ASSIGNED TASK:
Throughout the records below, find each line holding "Expand" and copy it.

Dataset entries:
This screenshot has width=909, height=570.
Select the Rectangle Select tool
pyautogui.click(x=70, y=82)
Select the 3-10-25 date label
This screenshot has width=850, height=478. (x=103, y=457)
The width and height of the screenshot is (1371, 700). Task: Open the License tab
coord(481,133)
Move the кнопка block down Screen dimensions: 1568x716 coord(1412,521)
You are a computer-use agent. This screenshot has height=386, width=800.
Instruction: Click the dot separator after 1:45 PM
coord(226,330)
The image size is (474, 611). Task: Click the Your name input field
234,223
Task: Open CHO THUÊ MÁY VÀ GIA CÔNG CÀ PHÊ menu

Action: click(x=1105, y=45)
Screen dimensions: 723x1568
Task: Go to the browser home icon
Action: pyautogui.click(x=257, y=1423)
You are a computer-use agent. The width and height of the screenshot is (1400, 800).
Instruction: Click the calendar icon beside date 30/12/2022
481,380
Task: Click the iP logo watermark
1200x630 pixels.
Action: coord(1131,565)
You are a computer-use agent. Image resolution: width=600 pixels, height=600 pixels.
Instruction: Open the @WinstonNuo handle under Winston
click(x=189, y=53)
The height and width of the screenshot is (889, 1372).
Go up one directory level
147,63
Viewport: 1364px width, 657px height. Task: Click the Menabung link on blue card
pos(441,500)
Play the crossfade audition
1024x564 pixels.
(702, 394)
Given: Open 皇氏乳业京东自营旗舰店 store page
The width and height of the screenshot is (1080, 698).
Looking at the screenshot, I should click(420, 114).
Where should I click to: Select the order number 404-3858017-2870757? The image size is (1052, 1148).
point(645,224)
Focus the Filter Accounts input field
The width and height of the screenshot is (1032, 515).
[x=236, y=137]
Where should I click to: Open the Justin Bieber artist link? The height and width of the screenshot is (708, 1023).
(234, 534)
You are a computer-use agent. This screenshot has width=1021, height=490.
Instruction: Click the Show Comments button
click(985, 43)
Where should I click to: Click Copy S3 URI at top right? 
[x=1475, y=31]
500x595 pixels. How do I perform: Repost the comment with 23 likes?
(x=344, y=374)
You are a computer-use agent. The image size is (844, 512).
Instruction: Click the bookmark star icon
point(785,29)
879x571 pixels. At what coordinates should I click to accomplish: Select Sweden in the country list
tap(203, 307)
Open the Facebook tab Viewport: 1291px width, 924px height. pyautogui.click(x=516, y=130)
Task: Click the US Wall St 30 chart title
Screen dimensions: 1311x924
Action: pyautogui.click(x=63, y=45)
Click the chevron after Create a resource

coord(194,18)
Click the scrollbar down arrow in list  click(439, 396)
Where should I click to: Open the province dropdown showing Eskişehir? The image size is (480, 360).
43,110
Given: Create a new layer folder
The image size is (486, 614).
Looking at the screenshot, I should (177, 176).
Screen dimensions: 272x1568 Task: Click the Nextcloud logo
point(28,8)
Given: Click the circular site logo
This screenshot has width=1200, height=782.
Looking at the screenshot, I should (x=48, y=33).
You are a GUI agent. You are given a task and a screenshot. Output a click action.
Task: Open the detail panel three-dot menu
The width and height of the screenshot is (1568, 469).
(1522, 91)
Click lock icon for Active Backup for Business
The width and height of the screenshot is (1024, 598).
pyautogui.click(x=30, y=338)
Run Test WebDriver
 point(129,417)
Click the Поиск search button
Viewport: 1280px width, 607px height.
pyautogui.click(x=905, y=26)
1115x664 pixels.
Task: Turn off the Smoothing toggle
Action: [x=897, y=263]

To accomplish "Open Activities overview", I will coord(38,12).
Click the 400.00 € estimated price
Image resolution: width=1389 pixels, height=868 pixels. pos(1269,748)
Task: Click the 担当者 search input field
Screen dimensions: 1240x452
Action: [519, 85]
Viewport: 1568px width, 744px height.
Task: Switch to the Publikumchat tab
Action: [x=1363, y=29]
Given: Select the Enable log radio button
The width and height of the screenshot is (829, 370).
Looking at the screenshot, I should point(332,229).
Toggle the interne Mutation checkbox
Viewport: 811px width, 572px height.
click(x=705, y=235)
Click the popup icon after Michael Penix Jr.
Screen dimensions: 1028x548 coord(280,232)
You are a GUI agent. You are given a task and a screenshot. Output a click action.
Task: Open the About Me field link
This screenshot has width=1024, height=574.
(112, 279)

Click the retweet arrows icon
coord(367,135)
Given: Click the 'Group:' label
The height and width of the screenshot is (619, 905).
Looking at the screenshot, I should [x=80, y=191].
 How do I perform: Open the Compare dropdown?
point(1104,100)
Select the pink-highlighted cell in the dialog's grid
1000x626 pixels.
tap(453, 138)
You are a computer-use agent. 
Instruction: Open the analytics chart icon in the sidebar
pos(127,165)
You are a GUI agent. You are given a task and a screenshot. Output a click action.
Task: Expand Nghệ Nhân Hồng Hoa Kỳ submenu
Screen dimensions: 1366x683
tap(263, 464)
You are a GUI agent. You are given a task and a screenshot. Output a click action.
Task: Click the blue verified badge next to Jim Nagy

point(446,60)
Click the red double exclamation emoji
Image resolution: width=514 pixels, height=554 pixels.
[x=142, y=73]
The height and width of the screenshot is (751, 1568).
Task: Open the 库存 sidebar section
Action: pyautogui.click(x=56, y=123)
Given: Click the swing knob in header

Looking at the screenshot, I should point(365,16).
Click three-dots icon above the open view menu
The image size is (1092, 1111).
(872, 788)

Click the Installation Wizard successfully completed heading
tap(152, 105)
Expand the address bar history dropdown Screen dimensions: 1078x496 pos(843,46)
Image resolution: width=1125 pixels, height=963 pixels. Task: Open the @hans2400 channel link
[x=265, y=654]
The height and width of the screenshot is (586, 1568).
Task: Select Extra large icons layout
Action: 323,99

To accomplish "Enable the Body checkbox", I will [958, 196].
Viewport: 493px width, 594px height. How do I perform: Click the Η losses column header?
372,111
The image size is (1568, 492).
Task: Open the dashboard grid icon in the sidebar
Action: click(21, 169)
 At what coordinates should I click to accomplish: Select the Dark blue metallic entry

OUTPUT FOR THIS EXERCISE:
Task: Expand Nghệ Nhân Hồng Hoa Kỳ submenu
Expand the address bar history dropdown Screen dimensions: 1078x496 pos(843,46)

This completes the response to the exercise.